Grantee Research Project Results
Final Report: Integration of Filtration and Advanced Oxidation: Development of a Membrane Liquid-Phase Plasma Reactor
EPA Grant Number: R835332Title: Integration of Filtration and Advanced Oxidation: Development of a Membrane Liquid-Phase Plasma Reactor
Investigators: Bellona, Christopher , Holsen, Thomas M. , Dickenson, Eric , Mededovic Thagard, Selma
Institution: Clarkson University , Southern Nevada Water Authority
EPA Project Officer: Packard, Benjamin H
Project Period: August 16, 2012 through August 15, 2016 (Extended to August 15, 2017)
Project Amount: $499,779
RFA: Research and Demonstration of Innovative Drinking Water Treatment Technologies in Small Systems (2011) RFA Text | Recipients Lists
Research Category: Drinking Water , Water
Objective:
Engineer, develop and demonstrate an integrated process comprised of membrane technology and electrical discharge plasma generated via a novel reticulated vitreous carbon (RVC) electrode material. The successful development of this process will result in a technology that is scalable, robust, requires minimal chemical input, has a small foot-print, and achieves a finished water quality better than treatment systems that require multiple technologies.
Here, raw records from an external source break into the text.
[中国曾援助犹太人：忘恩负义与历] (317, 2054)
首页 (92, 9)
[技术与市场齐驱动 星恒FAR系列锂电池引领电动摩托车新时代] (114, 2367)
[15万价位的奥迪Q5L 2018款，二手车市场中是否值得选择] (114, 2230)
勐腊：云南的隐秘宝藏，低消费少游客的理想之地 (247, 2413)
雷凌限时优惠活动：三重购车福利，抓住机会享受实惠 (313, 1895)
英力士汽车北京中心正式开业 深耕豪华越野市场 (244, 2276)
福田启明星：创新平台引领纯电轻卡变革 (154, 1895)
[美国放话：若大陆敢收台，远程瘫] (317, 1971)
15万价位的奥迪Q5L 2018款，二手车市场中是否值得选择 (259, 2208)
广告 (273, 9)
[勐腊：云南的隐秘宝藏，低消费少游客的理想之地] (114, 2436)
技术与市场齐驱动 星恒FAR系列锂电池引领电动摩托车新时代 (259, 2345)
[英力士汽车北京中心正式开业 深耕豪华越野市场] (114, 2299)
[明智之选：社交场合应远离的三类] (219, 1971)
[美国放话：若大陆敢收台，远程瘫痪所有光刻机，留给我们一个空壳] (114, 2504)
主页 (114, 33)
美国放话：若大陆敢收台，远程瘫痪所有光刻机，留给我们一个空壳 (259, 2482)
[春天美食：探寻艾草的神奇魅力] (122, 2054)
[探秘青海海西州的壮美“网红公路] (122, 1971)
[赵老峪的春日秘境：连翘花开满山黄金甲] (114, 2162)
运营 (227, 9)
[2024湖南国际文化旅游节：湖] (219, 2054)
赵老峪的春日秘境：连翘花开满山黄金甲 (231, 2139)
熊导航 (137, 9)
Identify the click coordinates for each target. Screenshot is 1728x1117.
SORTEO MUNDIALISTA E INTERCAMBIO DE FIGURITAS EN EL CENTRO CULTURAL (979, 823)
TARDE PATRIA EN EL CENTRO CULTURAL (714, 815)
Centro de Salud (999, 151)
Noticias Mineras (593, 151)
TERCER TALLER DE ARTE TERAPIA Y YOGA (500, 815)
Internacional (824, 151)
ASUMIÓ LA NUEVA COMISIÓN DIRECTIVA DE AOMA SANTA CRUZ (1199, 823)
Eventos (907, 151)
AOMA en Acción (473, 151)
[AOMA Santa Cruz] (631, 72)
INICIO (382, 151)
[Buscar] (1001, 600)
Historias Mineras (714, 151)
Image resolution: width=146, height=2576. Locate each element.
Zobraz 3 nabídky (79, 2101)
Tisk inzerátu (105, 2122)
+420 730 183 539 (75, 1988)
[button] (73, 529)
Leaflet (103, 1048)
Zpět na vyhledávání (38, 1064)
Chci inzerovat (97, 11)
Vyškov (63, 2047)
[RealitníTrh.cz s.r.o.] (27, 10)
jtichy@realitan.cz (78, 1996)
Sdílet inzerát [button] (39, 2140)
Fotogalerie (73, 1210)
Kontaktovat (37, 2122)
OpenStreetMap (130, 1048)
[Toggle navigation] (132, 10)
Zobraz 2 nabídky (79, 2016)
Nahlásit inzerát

Summary/Accomplishments (Outputs/Outcomes):
(1) Project Activities and Achievements
The main objective of this study was to engineer, develop and demonstrate an innovative water treatment technology that could potentially replace conventional water treatment unit processes for small water treatment systems. To this end, the objective of this project was to develop and electrical discharge plasma (i.e., non-thermal plasma (NTP)) reactor for the degradation of organic contaminants. NTP offers several advantages over established advanced oxidation processes in that reactive species are generated in situ, and the process requires no chemical additions. Work completed during the course of this project can be broken down into the following main components: a) systematic performance evaluation of NTP reactor configurations; b) evaluation of the optimized NTP reactor design for contaminant degradation; c) effectiveness for destruction of recalcitrant perfluoroalkyl substances; and d) development of a scalable NTP system for field deployment.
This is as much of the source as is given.